Jugeant que la prison ne doit plus être la peine de référence, le CESE présente 19 préconisations pour « donner à la justice les moyens d’agir vite et mieux, tout en lui permettant de prendre, selon la situation, le temps d’une évaluation pour une peine plus adaptée, mieux comprise, plus efficace pour réduire la récidive et favoriser la réinsertion ».

Pour le CESE, il importe ainsi de mettre fin à la « surenchère pénale », d’évaluer régulièrement les effets économiques et sociaux des politiques pénales conduites, et de réorienter les budgets de la Justice vers le fonctionnement des juridictions et vers l’information des magistrats sur la situation des personnes mises en cause. Il identifie trois priorités pour cela :

- la compréhension de la peine par les victimes, par les personnes condamnées, par la société. « Mal connus, la justice pénale et certains de ses principes (la présomption d’innocence, l’irresponsabilité pénale en cas de troubles mentaux, la prescription…) sont à l’origine de malentendus. Les victimes doivent être mieux accompagnées, le plus en amont possible et à chaque étape » ;

- la dignité de la peine, à travers notamment une limitation des recours à la détention provisoire, la création d’une peine de probation autonome (déconnectée de la prison), l’organisation d’une régulation carcérale « à la sortie ». « Une telle régulation n’empêche nullement de nouvelles condamnations : elle implique qu’au-delà d’un certain seuil d’occupation des établissements, une nouvelle entrée en prison impose l’identification, par les autorités judiciaires et les services pénitentiaires et de la réinsertion, de solutions pour libérer une place en détention » ;     

 - l’individualisation de la peine : « donner à la Justice les moyens de décider, en ayant accès à des informations concrètes, précises et plus complètes sur la situation de la personne, de la peine la plus efficace pour lutter contre la récidive et permettre la réinsertion ».

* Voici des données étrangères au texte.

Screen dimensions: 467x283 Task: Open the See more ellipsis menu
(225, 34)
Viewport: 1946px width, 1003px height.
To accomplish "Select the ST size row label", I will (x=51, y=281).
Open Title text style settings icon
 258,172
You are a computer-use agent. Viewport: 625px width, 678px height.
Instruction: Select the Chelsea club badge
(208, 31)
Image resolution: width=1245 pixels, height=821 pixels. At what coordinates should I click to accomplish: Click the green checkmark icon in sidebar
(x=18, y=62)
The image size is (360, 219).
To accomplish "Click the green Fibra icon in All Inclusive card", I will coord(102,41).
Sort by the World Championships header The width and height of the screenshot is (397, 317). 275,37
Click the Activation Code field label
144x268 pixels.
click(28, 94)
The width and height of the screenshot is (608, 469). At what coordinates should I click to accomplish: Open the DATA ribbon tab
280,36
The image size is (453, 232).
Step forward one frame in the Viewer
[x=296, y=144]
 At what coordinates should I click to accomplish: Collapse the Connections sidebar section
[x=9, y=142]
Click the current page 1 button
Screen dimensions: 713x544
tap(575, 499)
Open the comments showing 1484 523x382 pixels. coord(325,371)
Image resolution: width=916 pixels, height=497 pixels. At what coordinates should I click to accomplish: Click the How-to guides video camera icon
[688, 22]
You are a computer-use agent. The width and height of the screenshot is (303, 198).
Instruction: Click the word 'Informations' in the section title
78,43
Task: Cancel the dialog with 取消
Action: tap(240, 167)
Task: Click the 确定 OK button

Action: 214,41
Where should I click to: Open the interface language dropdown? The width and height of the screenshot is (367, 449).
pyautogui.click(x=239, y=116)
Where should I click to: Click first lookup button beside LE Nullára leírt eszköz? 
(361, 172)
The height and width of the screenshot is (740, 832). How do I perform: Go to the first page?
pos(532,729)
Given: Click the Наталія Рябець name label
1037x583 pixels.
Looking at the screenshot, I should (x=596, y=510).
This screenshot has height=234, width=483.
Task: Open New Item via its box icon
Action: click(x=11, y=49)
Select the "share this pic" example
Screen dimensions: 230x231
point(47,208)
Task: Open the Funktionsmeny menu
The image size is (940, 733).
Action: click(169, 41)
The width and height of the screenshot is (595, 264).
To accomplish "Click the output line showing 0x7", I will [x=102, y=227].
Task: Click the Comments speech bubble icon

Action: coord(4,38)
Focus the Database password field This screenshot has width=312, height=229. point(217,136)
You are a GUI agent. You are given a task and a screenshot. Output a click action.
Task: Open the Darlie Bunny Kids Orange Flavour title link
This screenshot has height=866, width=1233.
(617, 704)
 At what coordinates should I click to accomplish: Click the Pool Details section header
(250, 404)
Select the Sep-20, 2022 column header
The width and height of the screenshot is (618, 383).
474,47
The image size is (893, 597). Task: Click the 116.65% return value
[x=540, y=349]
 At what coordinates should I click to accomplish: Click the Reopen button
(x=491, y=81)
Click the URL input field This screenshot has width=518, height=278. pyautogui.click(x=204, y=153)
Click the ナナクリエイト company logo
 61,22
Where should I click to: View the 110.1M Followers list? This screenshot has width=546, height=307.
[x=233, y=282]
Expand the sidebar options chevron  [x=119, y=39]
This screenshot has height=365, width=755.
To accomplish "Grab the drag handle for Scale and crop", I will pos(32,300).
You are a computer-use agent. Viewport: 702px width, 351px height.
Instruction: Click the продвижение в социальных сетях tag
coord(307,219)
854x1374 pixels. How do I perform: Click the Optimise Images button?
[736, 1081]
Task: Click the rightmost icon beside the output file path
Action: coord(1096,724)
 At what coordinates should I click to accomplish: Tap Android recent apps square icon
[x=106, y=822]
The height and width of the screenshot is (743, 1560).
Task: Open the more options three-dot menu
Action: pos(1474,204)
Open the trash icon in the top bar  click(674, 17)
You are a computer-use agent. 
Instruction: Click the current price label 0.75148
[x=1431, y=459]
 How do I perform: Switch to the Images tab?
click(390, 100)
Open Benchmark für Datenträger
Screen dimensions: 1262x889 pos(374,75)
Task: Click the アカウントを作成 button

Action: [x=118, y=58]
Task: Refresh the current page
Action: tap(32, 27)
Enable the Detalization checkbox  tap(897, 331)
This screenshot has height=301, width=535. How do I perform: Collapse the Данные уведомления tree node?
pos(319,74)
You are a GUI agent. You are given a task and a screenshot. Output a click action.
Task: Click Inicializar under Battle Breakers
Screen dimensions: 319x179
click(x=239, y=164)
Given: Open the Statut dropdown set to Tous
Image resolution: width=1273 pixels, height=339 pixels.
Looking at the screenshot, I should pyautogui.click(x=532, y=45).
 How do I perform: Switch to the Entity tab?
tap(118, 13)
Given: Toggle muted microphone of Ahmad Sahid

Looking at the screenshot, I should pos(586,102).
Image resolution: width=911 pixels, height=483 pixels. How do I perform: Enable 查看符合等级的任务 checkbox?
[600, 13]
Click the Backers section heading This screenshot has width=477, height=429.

Le CESE préconise principalement de :

  • faire réaliser régulièrement, par le Parlement, une revue générale des délits et des peines, pour analyser leur utilité et leur réalité, pour réduire le nombre de délits sanctionnés par de courtes peines de prison et pour assurer une logique d’ensemble ;
  • définir une stratégie globale de réduction de la détention provisoire en plusieurs axes :- une contraventionnalisation de certains délits- une limitation de sa durée, dans le respect de la jurisprudence de la Cour européenne des droits de l’homme- une motivation plus poussée de son utilisation qui indiquerait en quoi d’autres solutions ne seraient pas efficaces ;
  • mettre en œuvre une régulation carcérale en adoptant une convention qui prévoit, à partir d’un certain seuil d’occupation, l’identification de solutions de sortie (recensement des personnes susceptibles d’être libérées de façon anticipée : libération sous contrainte, réductions supplémentaires de peine, conversion du reliquat de peine…) associant les autorités judiciaires, pénitentiaires, d’insertion et de réinsertion, et dans le ressort de chaque tribunal judiciaire et dans le cadre d’un processus coordonné par les cours d’appel.(CESE, avis, 12 sept. 2023 (Avis)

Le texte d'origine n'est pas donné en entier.